Или хоть мщеньем наслажусь.
Сама же мнимая цитата указывает на вполне определенную сюжетную
ситуацию поэмы, предсказанную диалогом Алеко и Земфиры, который
завершает и которому подводит итог следующее за ним утешение
Старика. Именно на этот – трагический – сценарий развития
событий и намекает Соленый, экстраполируя сюжет пушкинской поэмы
на собственную жизнь и на жизнь других, в том числе близких ему
людей:
«Алеко
Мне снилась ты.
Я видел, будто между нами…..
Я видел страшные мечты!
Земфира
Не верь лукавым сновиденьям <…>
Старик
Кто сердцу юной девы скажет:
Люби одно, не изменись? »
Таким образом, реплика-цитата Соленого вводит в пьесу мотив
«любви-обмана», который не столько связан с образом самого
Соленого, сколько может быть отнесен к Тузенбаху, любовь
которого к Ирине так и остается безответной; кстати, именно к
Тузенбаху и обращается Соленый: «Не сердись, Алеко…». Этот мотив
связывает образ Тузенбаха не столько с образом Алеко, сколько с
образом Ленского, тем более что и в романе Пушкина, и в пьесе
Чехова мотив находит свое сюжетное завершение в дуэли и
трагической, безвременной смерти персонажа-мечтателя. Он гибнет,
стремясь внести порядок в нарушенное, с его точки зрения,
равновесие, восстановить гармонию. Так, Ленский должен наказать
«коварного искусителя» Онегина, Тузенбах – сделать счастливой
Ирину: «Я увезу тебя завтра, мы будем работать, будем богаты,
мечты мои оживут. Ты будешь, счастлива» (13, 180). Косвенным
подтверждением «генеалогического» родства образов является и их
немецкое происхождение – метафорическое у Пушкина («Он из
Германии туманной привес учености плоды…») и фактическое у
Чехова: «У меня тройная фамилия. Меня зовут барон
Тузенбах-Кроне-Альтшауер, но я русский, православный, как и вы»
(13, 144). Образ же Соленого приобретает в этом контексте
комические черты, поскольку строится на несоответствии
представлений персонажа о себе, маски, которую он считает своим
лицом, и действительной его сущности, на которую, кроме
предположительной оценки Тузенбаха: «Мне кажется, он застенчив»

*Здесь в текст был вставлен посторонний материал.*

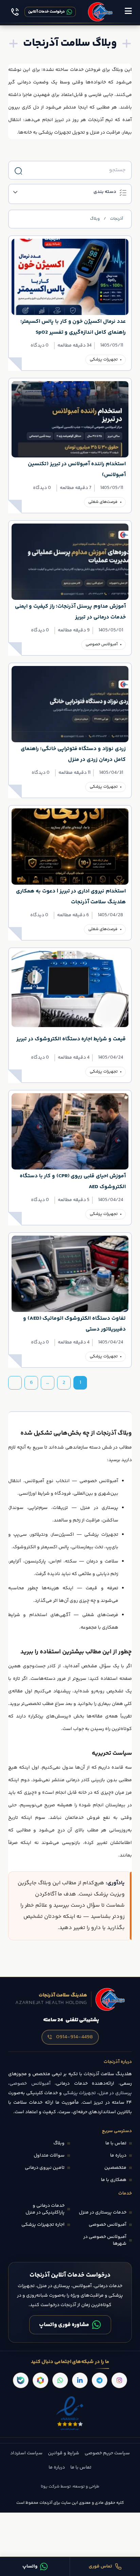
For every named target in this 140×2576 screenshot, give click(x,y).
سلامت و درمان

(13, 135), указывает и авторская оценка. Она реализуется в
выборе бытовой, абсолютно не поэтической и даже подчеркнуто
антиромантической фамилии; в удвоении имени, свидетельствующем
об отсутствии оригинальности и в совокупности с фамилией
звучащем как прозвище. В приведенной выше цитате авторская
оценка может быть обнаружена и в стилистическом оксюмороне,
включенном в речь персонажа: «клянусь всем святым» – «убью».

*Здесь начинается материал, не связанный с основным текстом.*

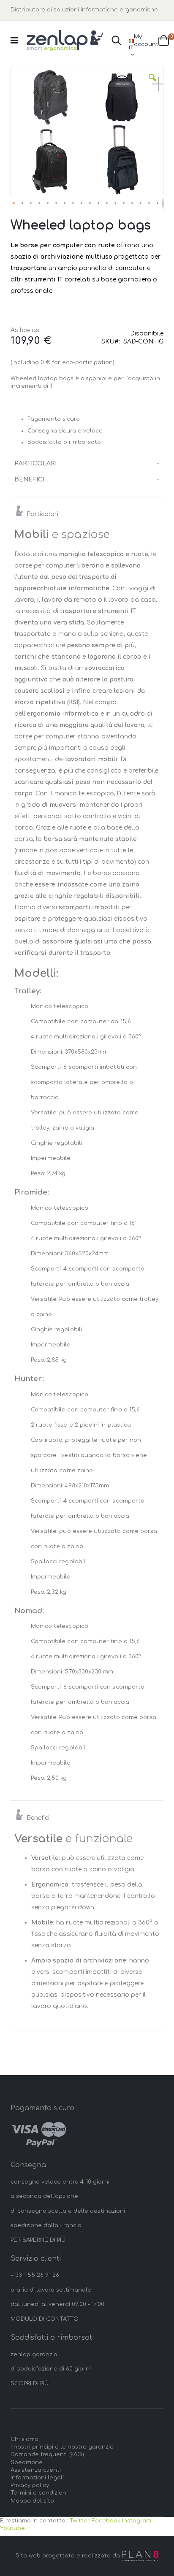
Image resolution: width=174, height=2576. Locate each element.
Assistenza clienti (36, 2470)
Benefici (29, 479)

Наиболее же важной для смысловой концепции чеховской драмы
является, повторяю, «онегинская» семантика. Ее актуализация
осуществляется в пьесе постоянно. «Все-таки жалко, что молодость
прошла», – говорит Вершинин (13, 147). «Жениться я не успел,
потому что жизнь промелькнула, как молния», – вторит ему
Чебутыкин (13, 153). И эти вариации мотива напрасно прошедшей
молодости по-своему повторяют пушкинские строки из восьмой главы
романа «Евгений Онегин», афористично воплотившие этот
традиционный элегический мотив:
Но грустно думать, что напрасно
Была нам молодость дана,
Что изменяли ей всечасно,
Что обманула нас она.
Косвенные (немаркированные) реплики-цитаты персонажей, подобные
репликам, приведенным выше, в совокупности с прямыми их
высказываниями, эксплицирующими первоисточник, например, с
вершининским: «Любви все возрасты покорны, ее порывы
благотворны» (13, 163), задают «онегинский» ключ к пониманию
характера чеховских персонажей. Так, разочарованный («уставший»
от жизни) Вершинин вдруг влюбляется в Машу, знакомую ему, но не
узнанную им в прежней жизни в Москве:
«Вершинин. (Маше) Вот ваше лицо немножко помню, кажется.
Маша. А я вас нет» (13, 126).
В этой ситуации пьесы угадывается (и одновременно
предсказывается) сюжетная модель пушкинского романа: почти
формальное знакомство Онегина и Татьяны в начале романа –
узнавание и действительная встреча/расставание в конце. В свою
очередь, Чебутыкин, на протяжении всего сюжетного действия пьесы
говорит о своей «безумной» любви к матери трех сестер, «которая
была замужем», варьируя тем самым «онегинскую тему», заданную
Вершининым. Образ Ленского тоже получает в пьесе «двойное»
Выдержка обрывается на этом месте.